Aqueous-soluble components of sporoderm-removed Ganoderma lucidum spore powder promote ferroptosis in oral squamous cell carcinoma.

Objective: Ferroptosis is a novel cell death process which displays a promising role in cancer treatment. However, clinically available drugs targeting ferroptosis are rarely used, and yet there are no studies reporting on inducing ferroptosis via Chinese herbal extracts. Here we explored the tumor inhibition effects of Ganoderma lucidum (G. lucidum) on oral squamous cell carcinoma (OSCC). Specifically, we aimed to clarify the biological mechanism of components in the dietary, aqueous-soluble sporoderm-removed G. lucidum spore powder (A-GSP). Methods: Preliminary transcriptome analysis revealed the significant enrichment of the ferroptosis pathway. Cellular Fe2+, glutathione (GSH), malondialdehyde (MDA), reactive oxygen species (ROS) and lipid peroxide levels were measured to identify ferroptosis occurrence. Western blotting was used to measure ferroptosis-related proteins. Changes in mitochondria morphology and function were observed with transmission electron microscopy (TEM) and ATP detection assays.

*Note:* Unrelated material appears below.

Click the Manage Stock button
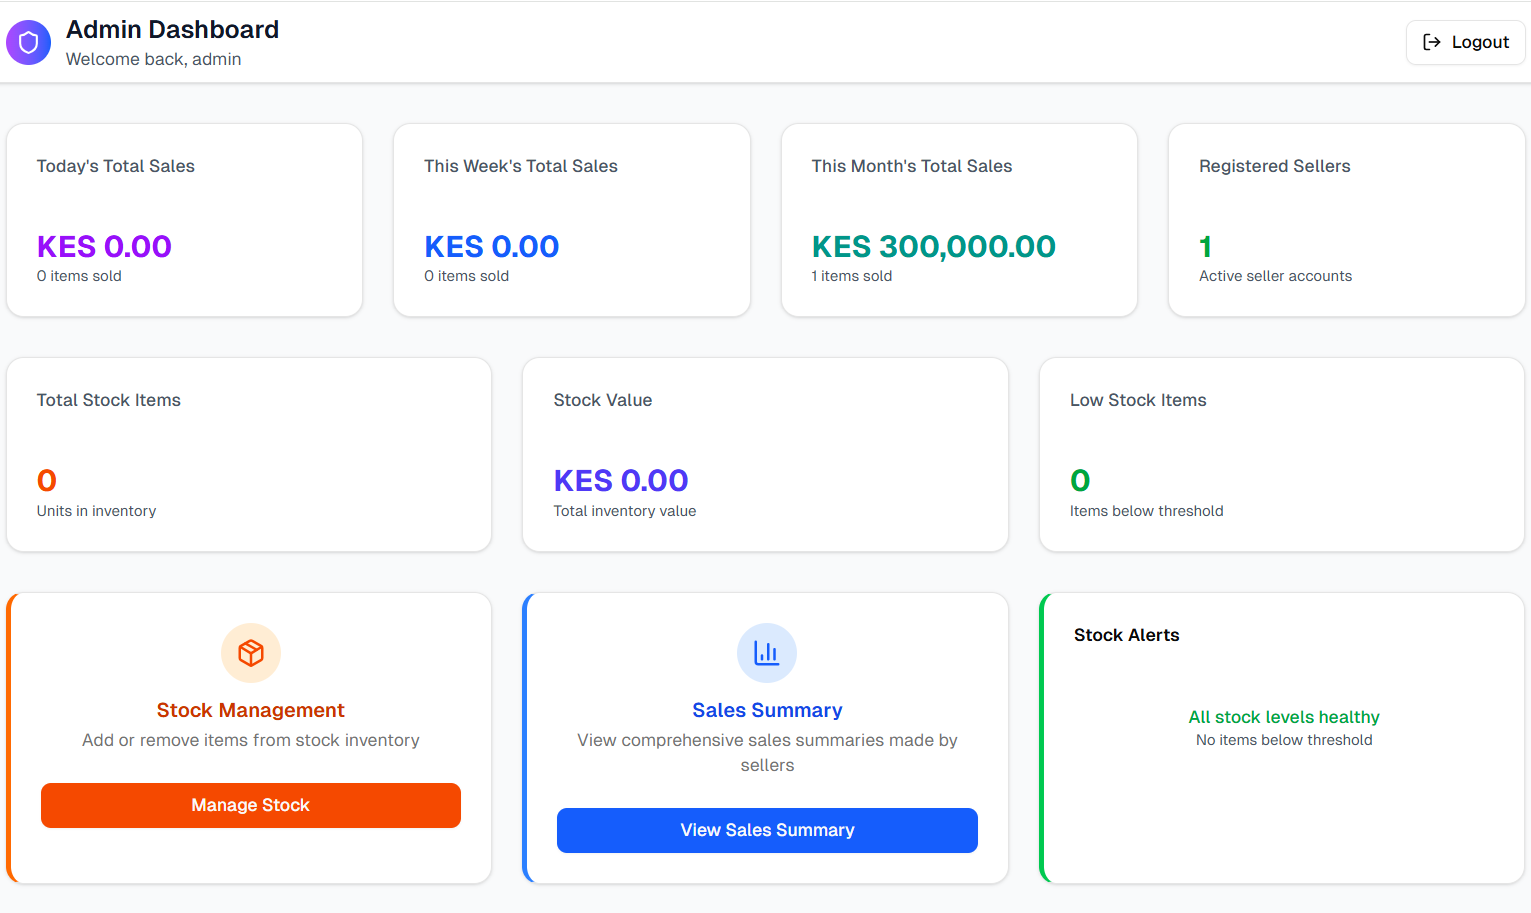Image resolution: width=1531 pixels, height=913 pixels. click(250, 805)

Ferroptosis inhibitor ferrostatin-1 was then used to verify the anti-tumor effects of A-GSP. Finally, nude mice xenograft models of oral cancer confirmed that A-GSP inhibited tumor growth. Results: A-GSP promoted ferroptosis in oral cancer cells by inducing Fe2+ influx, GSH depletion, as well as lipid peroxide and ROS accumulation. Ferroptosis-related proteins exhibited corresponding changes, particularly Acyl-coA synthetase long chain family member 4 (ACSL4) increase and glutathione peroxidase 4 (GPX4) decrease. A-GSP considerably lowered mitochondrial volume and ridge number, while significantly decreasing ATP production. Ferrostatin-1 reversed all of these A-GSP-induced changes. In vivo, A-GSP exerted a ferroptosis-mediated tumor-suppressing effect without observable adverse reactions. Conclusions: Our findings demonstrate the therapeutic potential of A-GSP for treating patients with OSCC by targeting ferroptosis.